Whenever I have written about HTC I have tried to remain upbeat, I like the brand, I like the phones. Even when the company posted quarter after quarter of declining revenue I reminded myself that the company was still making profit, a profit in the millions of dollars. But since HTC is likely to post its first operating loss ever, it is time to think more soberly about the future.
What if the HTC One and the other products that HTC is designing aren’t able to change the companies fortunes. What next? Other than outright bankruptcy and closure, there is the possibility of a merger, or a full blown takeover. But the question is who? Which handset maker would be the best fit to merge with or acquire HTC.

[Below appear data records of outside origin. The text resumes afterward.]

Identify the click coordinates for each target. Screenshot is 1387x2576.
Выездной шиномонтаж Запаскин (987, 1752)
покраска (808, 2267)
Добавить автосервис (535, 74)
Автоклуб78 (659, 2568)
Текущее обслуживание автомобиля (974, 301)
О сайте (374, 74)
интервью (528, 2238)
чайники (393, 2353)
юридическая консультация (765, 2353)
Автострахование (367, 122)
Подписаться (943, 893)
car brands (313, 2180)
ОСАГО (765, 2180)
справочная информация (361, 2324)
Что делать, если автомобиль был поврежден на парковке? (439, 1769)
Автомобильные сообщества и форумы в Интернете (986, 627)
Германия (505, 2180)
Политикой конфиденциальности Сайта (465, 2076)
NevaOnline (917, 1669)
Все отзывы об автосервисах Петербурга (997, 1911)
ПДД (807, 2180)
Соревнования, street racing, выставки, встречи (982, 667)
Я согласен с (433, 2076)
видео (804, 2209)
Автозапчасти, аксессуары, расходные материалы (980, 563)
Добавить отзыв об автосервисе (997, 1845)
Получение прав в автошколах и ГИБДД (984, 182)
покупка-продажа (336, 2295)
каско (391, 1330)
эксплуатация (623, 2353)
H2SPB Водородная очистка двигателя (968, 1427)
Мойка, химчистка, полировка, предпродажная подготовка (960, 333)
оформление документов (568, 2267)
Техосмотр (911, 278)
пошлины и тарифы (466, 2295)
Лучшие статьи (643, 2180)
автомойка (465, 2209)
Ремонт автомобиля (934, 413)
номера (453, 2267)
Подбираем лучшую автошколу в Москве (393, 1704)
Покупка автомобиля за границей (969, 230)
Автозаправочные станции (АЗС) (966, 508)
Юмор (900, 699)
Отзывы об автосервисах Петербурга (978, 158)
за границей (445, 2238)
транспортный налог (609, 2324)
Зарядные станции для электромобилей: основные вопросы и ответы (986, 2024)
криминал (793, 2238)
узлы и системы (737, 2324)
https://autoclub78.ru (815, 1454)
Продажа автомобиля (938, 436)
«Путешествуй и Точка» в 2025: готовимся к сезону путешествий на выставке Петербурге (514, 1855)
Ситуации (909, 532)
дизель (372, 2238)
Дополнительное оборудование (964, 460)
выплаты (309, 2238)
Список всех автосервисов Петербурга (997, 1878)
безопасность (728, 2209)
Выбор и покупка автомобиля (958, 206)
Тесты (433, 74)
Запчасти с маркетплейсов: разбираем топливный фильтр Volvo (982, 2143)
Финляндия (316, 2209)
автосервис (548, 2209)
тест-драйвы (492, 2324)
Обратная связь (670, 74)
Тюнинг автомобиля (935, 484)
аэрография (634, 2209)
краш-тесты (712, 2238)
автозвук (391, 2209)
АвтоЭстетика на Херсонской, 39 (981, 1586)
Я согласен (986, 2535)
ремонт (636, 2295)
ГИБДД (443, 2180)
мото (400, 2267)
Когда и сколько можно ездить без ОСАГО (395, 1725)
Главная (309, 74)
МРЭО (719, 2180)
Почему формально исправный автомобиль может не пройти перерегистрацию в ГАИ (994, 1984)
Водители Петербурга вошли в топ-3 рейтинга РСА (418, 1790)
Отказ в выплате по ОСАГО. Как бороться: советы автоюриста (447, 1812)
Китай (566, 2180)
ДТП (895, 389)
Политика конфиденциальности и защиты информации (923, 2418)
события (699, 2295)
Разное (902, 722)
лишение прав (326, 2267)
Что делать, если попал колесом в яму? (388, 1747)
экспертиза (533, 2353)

Most analysts are suggesting that a Chinese maker would be the best fit. A couple of weeks ago an analyst from JP Morgan Securities Ltd suggested that HTC should merge with Huawei and this week pundits quoted by the Wall Street Journal are adding Lenovo to the list.
Joining with a Chinese company would give HTC better access to the huge Chinese market. Also Taiwan and China speak the same language making “doing business” much easier. But historically there have been tensions between the two countries and China has stated repeatedly that its goal is to regain control over the island. This would make any such merger almost impossible from a political standpoint. However according to the Taiwanese Investment Commission, a merger between HTC and a Chinese manufacturer would be technically possible as there is no limit to the amount of Chinese capital which can be invested in Taiwanese companies operating in the smartphone sector.
But in reality HTC should look elsewhere for a partner. Possible suitors would be Nokia and Pantech. Nokia is struggling in the smartphone market and there have been repeated calls for Nokia to release an Android based smartphone. By merging somehow with HTC (which incidentally also makes Windows Phone based handsets) the two could make Android and Windows Phone handsets while decreasing manufacturing costs. Pantech is South Korea’s third largest handset maker which has also had previous financial troubles. By linking up with a Korean partner HTC could retry entering the Korean market.
It might be way too soon to be talking about mergers and acquisitions for the struggling smartphone maker, but maybe there should be some quiet (but brilliant) negotiations going on in the background.